If human societies are not unique, their functions cannot be understood apart from that of other natural systems, such as ecosystems and biological organisms, i.e. in the light of a general theory of behaviour.

To understand this, one must first realise that the vast and chaotic human societies in which we are living are by no means normal. If man has been on this planet for a million and a half years, which is possible, it is only in the last 150 years that he has become an industrialist and that industry has permitted the development of such societies. This represents no more than two days in the life of a man of 50.

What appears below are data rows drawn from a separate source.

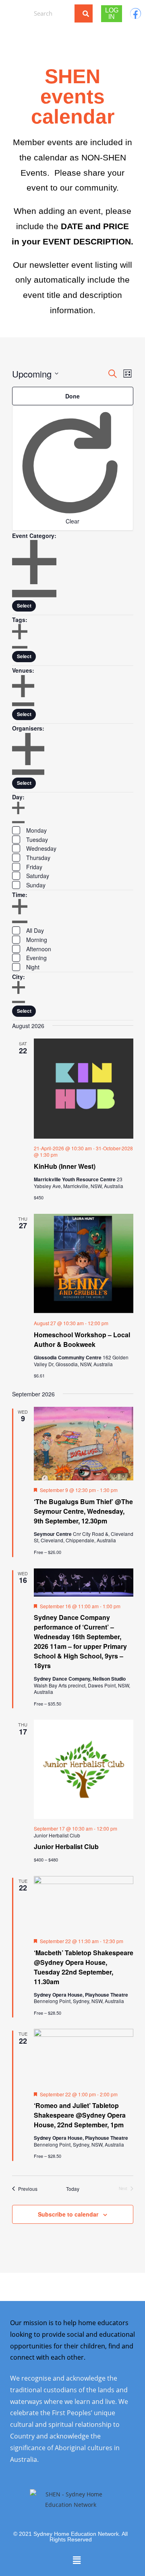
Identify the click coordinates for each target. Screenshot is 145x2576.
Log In (111, 13)
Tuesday (37, 839)
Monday (36, 830)
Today (72, 2189)
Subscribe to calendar (68, 2214)
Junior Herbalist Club (66, 1846)
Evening (36, 958)
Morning (36, 940)
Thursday (38, 858)
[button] (14, 13)
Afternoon (38, 949)
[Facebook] (135, 13)
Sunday (36, 885)
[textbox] (24, 606)
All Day (35, 930)
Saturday (37, 876)
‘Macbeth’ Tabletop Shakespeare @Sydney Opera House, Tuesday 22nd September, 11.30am (83, 1967)
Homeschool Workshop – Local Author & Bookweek (82, 1339)
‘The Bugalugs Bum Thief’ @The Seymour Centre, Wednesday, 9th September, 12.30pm (83, 1511)
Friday (34, 867)
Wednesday (41, 848)
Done (72, 396)
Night (32, 967)
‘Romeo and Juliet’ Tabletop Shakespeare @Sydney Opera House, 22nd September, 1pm (80, 2115)
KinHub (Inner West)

For more than one million four hundred and ninety thousand years he earned his living as a hunter-gatherer. During all this time, there is no reason to suppose that the societies he developed were in any way less adapted to their respective environments than are those of non-human animals.

From our knowledge of surviving hunter-gatherer societies, such as the Bushmen of the Kalahari, one can presume that they probably consumed less than a third of the available food resources. They did not clear forests for agricultural land, nor did they hack down trees for building houses, nor were they so short-sighted as to exterminate the wild animals on which they depended for their livelihood.

At the same time they avoided increasing their population over and above that which might lead them to have to alter their life-style in any way. Even if one considers an area overpopulated, as does Professor Ehrlich, “when human numbers are pressing against human values”, [1] and not just when they actually starve, then such societies were never overpopulated.

What is more, the survival of such societies was compatible with that of climax ecosystems, to which they contributed by fulfilling within them their various ecological functions. Take the case of the Plains Indians of North America who lived off the vast herds of bison. They did not, on the whole, attack the main herd, which would have been a dangerous undertaking but rather killed off the stragglers; the old and the weak, thereby exerting quantitative and qualitative controls on these animals.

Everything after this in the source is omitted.